[Element and text position data]
—————

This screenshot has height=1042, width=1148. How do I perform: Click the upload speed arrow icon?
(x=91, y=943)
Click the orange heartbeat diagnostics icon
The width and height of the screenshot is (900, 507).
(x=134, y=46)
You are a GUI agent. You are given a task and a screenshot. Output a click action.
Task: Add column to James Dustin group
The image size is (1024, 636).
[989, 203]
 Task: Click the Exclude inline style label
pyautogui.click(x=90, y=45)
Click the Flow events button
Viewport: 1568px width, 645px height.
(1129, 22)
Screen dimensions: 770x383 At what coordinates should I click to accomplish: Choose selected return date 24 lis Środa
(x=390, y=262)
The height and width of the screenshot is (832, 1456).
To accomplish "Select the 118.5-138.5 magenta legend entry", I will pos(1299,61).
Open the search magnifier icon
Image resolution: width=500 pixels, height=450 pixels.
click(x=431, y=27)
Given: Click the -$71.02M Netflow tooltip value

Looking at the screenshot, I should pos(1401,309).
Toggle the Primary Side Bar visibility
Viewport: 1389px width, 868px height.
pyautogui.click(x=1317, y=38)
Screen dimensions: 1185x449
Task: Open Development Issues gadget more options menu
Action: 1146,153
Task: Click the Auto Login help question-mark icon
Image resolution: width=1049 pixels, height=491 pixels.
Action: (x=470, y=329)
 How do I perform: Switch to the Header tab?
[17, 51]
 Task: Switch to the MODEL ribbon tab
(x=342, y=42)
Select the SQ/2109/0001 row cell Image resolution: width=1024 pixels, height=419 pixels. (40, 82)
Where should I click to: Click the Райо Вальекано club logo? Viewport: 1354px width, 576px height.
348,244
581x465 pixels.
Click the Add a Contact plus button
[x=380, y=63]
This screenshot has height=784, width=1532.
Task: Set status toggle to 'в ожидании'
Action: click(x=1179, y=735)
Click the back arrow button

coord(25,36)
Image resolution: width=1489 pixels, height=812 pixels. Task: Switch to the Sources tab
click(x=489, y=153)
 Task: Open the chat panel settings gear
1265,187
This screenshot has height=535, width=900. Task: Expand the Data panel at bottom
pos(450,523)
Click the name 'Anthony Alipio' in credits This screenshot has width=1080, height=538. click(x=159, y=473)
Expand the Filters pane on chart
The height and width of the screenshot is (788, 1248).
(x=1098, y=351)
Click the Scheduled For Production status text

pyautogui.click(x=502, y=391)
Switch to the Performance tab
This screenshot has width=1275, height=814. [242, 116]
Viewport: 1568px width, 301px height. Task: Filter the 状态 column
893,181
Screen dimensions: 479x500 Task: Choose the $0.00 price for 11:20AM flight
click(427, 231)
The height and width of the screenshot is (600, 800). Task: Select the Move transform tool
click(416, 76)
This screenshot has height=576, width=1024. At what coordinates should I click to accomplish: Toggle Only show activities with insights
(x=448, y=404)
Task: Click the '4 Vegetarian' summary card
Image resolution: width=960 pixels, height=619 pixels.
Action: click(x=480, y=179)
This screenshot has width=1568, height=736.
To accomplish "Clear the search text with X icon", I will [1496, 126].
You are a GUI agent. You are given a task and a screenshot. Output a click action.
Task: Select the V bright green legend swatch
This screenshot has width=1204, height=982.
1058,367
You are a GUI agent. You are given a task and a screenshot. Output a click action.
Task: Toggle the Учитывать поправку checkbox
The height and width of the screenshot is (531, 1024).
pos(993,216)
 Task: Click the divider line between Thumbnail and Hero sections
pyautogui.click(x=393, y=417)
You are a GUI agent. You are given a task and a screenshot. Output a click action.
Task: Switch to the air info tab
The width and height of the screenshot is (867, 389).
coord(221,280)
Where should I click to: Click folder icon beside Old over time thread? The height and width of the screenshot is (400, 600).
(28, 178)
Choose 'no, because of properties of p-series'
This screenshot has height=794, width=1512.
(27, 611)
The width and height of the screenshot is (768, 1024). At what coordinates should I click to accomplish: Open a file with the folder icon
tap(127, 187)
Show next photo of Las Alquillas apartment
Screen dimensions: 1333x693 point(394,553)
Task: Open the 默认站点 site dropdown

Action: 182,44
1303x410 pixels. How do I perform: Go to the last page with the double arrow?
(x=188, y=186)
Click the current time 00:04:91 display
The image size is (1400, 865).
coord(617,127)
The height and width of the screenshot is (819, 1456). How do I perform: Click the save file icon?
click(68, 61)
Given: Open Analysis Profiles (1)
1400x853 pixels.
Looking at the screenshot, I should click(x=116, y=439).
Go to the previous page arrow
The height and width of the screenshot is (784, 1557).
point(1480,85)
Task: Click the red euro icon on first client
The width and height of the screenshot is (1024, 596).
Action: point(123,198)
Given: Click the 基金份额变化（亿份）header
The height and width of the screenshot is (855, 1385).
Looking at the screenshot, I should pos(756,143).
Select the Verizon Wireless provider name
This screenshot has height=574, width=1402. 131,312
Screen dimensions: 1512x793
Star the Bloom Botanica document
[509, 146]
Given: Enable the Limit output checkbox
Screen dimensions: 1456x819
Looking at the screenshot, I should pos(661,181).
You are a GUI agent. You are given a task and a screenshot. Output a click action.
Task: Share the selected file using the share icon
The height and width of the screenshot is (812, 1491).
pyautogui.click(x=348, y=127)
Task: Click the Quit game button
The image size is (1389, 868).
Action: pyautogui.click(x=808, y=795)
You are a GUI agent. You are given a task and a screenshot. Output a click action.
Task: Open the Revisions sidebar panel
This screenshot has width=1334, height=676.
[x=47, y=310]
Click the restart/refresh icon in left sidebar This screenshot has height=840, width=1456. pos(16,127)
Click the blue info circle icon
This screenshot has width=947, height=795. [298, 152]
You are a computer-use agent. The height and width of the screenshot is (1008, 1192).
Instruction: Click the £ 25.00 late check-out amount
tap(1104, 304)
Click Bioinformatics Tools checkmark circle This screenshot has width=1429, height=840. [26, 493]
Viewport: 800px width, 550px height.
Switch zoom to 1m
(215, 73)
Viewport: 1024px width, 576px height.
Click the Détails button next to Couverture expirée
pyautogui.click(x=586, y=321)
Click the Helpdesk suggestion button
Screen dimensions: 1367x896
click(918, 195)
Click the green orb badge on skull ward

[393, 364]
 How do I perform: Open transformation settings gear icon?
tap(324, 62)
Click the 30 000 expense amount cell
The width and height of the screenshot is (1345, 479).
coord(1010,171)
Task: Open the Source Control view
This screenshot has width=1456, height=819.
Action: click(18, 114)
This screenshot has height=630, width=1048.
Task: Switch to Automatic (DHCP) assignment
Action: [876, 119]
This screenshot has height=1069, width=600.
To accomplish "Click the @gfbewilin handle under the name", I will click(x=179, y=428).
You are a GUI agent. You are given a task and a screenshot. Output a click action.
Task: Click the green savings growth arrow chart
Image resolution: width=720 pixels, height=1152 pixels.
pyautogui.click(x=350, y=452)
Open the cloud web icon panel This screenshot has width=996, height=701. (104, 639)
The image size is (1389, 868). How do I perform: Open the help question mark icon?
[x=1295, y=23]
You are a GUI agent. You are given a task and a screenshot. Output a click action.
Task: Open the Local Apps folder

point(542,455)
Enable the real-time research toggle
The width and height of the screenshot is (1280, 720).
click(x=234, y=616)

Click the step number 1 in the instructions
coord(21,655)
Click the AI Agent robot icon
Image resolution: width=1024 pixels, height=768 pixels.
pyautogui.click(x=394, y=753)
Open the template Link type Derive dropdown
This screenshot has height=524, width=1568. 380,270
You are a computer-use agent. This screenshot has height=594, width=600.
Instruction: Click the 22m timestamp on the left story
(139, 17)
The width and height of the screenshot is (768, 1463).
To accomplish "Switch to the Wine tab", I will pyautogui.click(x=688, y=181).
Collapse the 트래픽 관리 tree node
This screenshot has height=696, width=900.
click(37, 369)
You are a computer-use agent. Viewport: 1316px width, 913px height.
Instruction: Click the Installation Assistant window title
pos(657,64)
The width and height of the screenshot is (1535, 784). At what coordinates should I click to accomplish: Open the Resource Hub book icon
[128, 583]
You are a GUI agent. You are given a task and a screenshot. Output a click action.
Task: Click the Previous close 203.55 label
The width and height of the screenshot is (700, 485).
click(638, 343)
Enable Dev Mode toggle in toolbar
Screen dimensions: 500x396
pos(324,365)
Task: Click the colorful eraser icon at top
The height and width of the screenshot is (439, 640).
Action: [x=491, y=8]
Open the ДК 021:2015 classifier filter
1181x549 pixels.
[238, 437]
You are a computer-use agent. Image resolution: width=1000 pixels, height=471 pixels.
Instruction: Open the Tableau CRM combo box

—————

### Aim
Starting at the beginning of the records and ending with the line that contains "(x=134, y=46)", write those lines out again with "upload" swapped for "download" and nothing else altered.

### Finished exercise
This screenshot has height=1042, width=1148. How do I perform: Click the download speed arrow icon?
(x=91, y=943)
Click the orange heartbeat diagnostics icon
The width and height of the screenshot is (900, 507).
(x=134, y=46)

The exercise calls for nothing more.